## How to complete this task
For the word "axis", state how many lines of the data include it. Respond with the number only.

Dataset records below:

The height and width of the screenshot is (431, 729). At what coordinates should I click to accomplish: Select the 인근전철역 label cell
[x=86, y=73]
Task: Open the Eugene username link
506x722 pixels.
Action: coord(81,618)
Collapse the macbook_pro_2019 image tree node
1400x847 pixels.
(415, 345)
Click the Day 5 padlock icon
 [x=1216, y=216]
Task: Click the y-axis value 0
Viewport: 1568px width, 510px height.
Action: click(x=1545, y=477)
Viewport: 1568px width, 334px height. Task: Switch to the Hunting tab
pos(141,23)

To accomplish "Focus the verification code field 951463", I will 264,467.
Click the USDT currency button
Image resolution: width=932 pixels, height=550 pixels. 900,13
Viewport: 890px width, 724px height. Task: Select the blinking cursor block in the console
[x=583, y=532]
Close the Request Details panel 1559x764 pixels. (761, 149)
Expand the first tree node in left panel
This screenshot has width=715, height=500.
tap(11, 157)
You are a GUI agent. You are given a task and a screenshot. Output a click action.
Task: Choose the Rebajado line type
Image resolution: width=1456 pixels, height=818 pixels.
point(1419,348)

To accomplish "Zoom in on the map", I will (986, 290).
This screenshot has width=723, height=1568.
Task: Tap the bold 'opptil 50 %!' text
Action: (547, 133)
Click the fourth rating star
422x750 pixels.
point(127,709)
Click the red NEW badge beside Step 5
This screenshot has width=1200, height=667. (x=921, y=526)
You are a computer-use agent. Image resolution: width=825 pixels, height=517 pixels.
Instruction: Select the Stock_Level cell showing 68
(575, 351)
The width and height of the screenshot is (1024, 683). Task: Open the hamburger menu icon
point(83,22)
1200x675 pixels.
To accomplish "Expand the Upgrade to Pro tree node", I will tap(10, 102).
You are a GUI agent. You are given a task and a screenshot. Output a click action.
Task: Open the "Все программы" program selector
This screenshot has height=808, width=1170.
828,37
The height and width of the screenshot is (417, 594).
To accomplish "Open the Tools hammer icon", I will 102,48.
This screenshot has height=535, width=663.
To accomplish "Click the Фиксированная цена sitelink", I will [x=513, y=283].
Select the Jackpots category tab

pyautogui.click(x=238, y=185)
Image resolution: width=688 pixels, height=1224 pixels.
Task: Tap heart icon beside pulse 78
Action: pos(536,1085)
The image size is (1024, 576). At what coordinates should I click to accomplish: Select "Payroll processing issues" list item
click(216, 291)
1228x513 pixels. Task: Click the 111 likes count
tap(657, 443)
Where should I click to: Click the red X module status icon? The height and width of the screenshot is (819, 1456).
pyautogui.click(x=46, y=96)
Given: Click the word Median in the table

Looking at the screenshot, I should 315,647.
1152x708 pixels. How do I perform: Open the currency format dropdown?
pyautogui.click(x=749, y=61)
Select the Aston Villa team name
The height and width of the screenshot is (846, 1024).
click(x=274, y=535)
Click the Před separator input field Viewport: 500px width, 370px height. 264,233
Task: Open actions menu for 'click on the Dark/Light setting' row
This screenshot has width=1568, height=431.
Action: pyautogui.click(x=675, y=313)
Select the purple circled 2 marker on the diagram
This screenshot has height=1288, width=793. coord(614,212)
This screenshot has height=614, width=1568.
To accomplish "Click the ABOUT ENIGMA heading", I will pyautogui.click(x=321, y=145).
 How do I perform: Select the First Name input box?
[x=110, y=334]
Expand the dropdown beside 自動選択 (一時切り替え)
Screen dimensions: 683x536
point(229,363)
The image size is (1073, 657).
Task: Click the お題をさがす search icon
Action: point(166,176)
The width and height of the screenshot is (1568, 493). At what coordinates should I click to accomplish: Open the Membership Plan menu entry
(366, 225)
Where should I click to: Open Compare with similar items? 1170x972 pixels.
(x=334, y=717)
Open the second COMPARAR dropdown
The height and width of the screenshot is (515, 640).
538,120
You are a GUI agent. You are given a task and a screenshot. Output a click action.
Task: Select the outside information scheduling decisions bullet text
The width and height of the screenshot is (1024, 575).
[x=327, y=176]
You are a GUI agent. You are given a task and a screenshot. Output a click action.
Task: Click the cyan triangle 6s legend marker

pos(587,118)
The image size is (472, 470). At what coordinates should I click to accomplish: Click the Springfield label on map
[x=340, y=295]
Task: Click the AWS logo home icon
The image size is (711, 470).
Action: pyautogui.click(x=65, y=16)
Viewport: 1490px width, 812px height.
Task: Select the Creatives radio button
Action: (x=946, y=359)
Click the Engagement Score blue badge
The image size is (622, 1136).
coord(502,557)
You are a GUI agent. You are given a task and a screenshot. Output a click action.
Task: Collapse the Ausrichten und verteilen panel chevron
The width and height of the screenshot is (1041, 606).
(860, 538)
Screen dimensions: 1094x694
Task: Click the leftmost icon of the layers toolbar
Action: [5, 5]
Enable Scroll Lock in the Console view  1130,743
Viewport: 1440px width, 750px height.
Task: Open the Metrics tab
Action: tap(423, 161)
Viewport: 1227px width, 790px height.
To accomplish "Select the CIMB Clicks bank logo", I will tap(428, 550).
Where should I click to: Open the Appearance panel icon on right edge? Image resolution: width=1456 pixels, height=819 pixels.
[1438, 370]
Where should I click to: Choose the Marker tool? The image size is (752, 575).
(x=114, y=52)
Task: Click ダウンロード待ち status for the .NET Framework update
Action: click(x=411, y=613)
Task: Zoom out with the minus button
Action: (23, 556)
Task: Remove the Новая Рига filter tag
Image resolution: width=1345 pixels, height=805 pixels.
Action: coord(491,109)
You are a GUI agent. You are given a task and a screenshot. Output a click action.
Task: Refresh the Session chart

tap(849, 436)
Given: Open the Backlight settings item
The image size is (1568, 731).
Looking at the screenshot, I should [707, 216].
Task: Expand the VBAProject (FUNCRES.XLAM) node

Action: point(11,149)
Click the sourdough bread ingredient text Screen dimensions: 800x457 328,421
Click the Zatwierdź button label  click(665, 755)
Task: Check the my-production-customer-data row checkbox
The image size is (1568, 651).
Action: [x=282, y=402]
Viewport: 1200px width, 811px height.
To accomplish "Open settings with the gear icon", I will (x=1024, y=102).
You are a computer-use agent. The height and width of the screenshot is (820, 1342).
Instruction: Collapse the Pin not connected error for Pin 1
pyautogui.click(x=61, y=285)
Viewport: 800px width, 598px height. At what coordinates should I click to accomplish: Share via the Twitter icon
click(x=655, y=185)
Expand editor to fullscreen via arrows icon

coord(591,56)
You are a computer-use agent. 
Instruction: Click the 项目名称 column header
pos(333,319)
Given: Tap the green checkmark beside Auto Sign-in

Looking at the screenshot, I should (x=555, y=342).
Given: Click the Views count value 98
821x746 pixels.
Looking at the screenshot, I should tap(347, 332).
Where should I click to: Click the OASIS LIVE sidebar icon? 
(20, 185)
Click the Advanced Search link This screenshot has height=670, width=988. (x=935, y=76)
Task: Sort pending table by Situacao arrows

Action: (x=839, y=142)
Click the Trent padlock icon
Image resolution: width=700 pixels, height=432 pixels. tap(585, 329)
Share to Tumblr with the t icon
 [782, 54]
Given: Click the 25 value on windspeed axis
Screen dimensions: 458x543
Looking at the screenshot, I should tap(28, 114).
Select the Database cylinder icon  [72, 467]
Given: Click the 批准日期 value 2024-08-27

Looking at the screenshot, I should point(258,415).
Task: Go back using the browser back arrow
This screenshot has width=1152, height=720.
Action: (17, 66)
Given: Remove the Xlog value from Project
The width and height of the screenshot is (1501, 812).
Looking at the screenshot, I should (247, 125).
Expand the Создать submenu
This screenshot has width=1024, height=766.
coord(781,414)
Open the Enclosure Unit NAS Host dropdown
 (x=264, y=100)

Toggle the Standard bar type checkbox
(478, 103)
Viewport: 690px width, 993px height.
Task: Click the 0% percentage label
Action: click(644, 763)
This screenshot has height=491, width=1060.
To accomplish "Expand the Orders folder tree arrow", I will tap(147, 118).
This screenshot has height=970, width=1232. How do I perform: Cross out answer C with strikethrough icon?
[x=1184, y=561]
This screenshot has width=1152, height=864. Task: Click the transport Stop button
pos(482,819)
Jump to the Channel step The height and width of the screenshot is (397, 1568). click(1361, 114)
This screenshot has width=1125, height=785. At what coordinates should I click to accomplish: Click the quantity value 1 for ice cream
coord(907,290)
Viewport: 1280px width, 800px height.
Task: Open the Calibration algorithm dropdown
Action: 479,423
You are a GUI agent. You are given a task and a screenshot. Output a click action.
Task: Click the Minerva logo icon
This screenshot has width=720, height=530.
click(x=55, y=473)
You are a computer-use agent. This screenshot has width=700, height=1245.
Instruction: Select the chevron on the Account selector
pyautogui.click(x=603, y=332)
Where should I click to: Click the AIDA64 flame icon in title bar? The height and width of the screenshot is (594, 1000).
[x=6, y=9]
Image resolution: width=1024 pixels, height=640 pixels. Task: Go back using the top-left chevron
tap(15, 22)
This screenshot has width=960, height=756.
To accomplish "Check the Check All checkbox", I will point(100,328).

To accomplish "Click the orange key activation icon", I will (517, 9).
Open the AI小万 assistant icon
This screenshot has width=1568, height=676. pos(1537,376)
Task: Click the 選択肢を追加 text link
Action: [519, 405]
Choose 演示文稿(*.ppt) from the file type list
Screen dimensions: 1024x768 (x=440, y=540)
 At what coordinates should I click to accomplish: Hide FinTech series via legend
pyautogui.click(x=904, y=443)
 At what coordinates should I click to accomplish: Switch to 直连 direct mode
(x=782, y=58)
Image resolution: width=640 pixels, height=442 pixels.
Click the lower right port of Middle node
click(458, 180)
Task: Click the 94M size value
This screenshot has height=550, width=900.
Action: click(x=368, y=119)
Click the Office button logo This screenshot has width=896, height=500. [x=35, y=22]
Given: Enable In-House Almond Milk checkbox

End of Dataset records.

## Result of the task
2